Task to complete ▸
Retype the material from the line containing "Viewport: 1234px width, 896px" through the line containing "click(x=1817, y=25)", inclusive, with no changes.
start
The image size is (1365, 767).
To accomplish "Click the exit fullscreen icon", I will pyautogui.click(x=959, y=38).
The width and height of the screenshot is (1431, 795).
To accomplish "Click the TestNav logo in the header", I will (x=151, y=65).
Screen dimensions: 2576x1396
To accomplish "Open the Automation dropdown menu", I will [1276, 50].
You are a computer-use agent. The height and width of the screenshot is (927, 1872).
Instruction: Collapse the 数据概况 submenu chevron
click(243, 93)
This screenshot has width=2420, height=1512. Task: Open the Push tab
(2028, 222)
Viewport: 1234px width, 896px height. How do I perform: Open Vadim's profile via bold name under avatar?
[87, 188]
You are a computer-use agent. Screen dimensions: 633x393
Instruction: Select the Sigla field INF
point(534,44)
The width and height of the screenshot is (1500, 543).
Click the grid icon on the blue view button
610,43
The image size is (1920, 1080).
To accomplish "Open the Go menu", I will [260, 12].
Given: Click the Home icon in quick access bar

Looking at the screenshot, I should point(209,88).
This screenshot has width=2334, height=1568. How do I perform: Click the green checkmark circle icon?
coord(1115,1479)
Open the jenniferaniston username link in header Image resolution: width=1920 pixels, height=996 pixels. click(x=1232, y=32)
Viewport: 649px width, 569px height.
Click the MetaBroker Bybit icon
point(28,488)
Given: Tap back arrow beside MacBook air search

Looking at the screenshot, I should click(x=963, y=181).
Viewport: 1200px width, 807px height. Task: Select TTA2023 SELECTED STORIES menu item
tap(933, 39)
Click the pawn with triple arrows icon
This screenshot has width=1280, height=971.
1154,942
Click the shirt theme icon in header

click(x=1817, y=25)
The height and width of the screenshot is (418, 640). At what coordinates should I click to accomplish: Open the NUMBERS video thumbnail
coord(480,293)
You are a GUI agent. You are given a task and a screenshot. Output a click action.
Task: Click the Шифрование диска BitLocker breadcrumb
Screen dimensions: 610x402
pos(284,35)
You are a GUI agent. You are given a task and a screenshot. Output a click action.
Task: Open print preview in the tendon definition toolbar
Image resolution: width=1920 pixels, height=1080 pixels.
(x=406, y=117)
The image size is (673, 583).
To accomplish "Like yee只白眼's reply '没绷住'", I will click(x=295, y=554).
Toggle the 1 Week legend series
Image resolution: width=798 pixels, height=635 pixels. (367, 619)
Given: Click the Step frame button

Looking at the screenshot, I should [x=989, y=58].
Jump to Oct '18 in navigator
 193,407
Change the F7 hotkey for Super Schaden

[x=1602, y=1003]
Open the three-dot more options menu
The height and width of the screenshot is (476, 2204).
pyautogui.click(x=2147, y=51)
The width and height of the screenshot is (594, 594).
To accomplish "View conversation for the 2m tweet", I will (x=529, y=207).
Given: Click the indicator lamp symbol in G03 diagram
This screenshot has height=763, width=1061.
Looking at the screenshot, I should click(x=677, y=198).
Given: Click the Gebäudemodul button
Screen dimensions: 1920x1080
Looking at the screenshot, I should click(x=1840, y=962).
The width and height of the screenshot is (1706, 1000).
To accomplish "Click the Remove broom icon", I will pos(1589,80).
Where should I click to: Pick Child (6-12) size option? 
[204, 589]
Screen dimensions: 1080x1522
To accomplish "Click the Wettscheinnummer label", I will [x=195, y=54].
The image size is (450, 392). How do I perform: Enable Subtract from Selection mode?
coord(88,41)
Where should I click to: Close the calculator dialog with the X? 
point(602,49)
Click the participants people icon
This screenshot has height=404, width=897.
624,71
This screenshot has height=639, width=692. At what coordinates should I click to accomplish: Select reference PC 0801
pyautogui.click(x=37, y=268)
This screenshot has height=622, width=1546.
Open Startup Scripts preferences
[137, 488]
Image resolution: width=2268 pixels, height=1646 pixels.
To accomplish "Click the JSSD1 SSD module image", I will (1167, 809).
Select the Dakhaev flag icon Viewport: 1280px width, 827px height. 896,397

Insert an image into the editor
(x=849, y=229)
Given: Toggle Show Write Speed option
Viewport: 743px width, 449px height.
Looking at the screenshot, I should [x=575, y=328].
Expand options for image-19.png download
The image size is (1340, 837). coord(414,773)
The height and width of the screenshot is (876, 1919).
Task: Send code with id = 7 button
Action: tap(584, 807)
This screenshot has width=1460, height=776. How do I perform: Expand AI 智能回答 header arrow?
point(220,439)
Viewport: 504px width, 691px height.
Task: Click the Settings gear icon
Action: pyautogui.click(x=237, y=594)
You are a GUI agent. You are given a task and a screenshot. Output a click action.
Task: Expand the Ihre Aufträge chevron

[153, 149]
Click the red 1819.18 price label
end
Full solution ▸
Viewport: 1234px width, 896px height. How do I perform: Open Vadim's profile via bold name under avatar?
[87, 188]
You are a computer-use agent. Screen dimensions: 633x393
Instruction: Select the Sigla field INF
point(534,44)
The width and height of the screenshot is (1500, 543).
Click the grid icon on the blue view button
610,43
The image size is (1920, 1080).
To accomplish "Open the Go menu", I will [260, 12].
Given: Click the Home icon in quick access bar

Looking at the screenshot, I should point(209,88).
This screenshot has width=2334, height=1568. How do I perform: Click the green checkmark circle icon?
coord(1115,1479)
Open the jenniferaniston username link in header Image resolution: width=1920 pixels, height=996 pixels. click(x=1232, y=32)
Viewport: 649px width, 569px height.
Click the MetaBroker Bybit icon
point(28,488)
Given: Tap back arrow beside MacBook air search

Looking at the screenshot, I should click(x=963, y=181).
Viewport: 1200px width, 807px height. Task: Select TTA2023 SELECTED STORIES menu item
tap(933, 39)
Click the pawn with triple arrows icon
This screenshot has width=1280, height=971.
1154,942
Click the shirt theme icon in header

click(x=1817, y=25)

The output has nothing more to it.